Hey looking great over there! Beautiful garden, not to mention nice lookin dog too!


----------



## cannabis037 (Jan 19, 2010)

thanks for the kind words and hihi mental! my dog likes to stick around and keep company while i tend to the plants.


----------



## fruity86 (Jan 19, 2010)

looking nice cannbis037 good job


----------



## cannabis037 (Jan 20, 2010)

thanks fruity86! nice looking harvest yourself![=


----------



## cannabis037 (Feb 6, 2010)

wow, this has been one of the craziest month. long story short, needed to get my plants out of my house asap. transferred them and built a safer growspot in my house.i no longer have the closet to grow in anymore, but i have built a "fake" wall as my flower room. instead of my previous 2mo harvest setup, i now have 4mo harvest periods....


----------



## cannabis037 (Feb 6, 2010)

my plants as of now. 

pic 4 & 7 BW
rest flowering CHEESe


----------



## the chef (Feb 7, 2010)

Way to go canna!Love the twin shot! The chesse's look very tasty. Oh brother just wait! The blue lady will get frostier by the day!

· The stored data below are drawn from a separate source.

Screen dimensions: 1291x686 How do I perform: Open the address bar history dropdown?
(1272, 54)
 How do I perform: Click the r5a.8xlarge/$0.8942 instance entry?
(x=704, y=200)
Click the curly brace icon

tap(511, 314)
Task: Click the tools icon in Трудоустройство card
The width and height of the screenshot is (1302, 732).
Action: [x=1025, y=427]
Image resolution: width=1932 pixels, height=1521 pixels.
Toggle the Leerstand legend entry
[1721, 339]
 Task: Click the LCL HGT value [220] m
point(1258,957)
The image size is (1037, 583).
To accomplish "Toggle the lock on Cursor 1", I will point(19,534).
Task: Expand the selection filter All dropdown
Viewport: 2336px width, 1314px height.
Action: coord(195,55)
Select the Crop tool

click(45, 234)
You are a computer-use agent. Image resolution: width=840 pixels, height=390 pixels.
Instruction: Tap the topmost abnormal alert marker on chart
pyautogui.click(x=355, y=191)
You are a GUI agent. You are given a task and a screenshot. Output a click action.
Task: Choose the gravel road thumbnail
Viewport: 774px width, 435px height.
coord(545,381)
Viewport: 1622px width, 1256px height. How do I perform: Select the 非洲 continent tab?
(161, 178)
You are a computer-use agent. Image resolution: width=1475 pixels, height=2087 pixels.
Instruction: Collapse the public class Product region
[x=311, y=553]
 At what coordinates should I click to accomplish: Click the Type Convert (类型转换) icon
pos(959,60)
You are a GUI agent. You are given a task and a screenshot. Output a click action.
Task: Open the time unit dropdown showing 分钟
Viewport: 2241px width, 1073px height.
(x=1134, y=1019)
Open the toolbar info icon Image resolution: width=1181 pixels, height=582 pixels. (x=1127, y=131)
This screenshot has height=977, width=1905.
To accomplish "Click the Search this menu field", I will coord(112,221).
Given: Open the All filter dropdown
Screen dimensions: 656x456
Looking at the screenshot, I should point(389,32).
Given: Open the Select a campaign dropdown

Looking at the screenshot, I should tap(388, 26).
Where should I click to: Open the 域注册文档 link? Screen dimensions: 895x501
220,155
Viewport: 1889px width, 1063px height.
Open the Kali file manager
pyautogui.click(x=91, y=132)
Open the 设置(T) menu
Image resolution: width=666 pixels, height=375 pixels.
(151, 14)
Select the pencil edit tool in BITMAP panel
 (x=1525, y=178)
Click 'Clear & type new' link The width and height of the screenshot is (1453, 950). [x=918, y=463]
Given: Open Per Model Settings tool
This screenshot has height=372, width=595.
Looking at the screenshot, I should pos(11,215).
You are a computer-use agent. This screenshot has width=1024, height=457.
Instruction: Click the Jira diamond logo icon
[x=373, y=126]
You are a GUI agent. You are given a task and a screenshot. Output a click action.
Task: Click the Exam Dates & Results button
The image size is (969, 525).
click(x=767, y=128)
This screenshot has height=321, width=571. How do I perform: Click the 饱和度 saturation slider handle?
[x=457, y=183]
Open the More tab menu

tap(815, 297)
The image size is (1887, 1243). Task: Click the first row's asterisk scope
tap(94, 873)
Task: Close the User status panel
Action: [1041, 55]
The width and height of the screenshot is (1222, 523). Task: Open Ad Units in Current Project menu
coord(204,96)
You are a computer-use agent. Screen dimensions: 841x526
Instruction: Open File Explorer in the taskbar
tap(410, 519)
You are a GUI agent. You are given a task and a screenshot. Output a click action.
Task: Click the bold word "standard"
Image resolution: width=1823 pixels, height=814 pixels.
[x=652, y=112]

How's the hidden room going?


----------



## cannabis037 (Feb 9, 2010)

hihi, chef! thanks for dropping by. the cheese looks good, but the BW is great. the bluewidow is gaining the most weight. i'm very surprised on how much they grew, bc i started to flower them when they were only 6" tall! haha, i wonder how big my mothers in the back are going to be..


----------



## cannabis037 (Feb 9, 2010)

mixed pics of BW and Cheese


----------



## warfish (Feb 10, 2010)

nice looking buds forming up there   How far into flower are you?


----------



## cannabis037 (Feb 11, 2010)

hihi warfish! i am approximately one month into flower. i'm hoping to harvest these babies little under eight weeks, prolly around 52-53 days when they are hopefully 95 cloudy and 5 amber.


----------



## cannabis037 (Feb 13, 2010)

on second thought, i might let them flower for another 5-6 weeks. i believe that the flowering of the plants are behind schedule, due to the stressing of the plants when i was moving them back and forth (during the week i was building the fake wall). that being said, i think the flowers are "technically" on week 3 instead of week 4. crossing my fingers for no hermies!


----------